====== DATASET EXTRACT
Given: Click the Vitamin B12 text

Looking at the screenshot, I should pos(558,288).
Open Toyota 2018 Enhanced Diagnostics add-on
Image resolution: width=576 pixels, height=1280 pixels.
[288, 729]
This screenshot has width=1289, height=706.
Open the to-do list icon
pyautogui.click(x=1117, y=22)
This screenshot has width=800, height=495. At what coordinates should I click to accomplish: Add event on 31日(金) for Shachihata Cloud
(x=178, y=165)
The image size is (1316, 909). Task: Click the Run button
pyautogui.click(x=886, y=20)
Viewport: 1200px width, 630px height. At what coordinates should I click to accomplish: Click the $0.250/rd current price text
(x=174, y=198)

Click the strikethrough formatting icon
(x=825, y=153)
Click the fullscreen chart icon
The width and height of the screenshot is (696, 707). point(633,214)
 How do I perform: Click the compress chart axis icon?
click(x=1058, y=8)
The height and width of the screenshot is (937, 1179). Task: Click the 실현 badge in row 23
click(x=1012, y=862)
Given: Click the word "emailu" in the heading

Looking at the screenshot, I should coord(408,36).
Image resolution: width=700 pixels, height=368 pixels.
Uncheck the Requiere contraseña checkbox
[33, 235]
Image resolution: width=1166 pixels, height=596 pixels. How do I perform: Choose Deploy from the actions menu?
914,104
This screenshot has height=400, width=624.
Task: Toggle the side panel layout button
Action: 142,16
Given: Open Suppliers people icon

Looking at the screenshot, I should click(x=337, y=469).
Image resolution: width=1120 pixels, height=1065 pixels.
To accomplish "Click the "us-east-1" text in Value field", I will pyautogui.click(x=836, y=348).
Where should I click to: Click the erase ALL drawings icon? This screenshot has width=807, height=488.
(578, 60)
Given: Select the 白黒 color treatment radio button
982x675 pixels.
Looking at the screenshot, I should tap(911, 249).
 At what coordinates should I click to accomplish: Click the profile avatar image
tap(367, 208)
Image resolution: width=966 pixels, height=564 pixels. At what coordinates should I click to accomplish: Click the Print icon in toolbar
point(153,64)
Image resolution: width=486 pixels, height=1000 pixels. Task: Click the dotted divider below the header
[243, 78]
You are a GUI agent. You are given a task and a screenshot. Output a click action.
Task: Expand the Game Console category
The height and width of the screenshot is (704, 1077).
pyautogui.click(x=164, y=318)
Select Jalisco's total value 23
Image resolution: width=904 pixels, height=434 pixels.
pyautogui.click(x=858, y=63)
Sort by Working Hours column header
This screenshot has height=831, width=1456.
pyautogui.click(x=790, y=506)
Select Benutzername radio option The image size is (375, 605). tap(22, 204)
============
◆ DIRECTIONS FOR THIS TASK ◆
Report all lines of the data that include the word "radio".

◆ RESPONSE TO THIS TASK ◆
Given: Select the 白黒 color treatment radio button
Select Benutzername radio option The image size is (375, 605). tap(22, 204)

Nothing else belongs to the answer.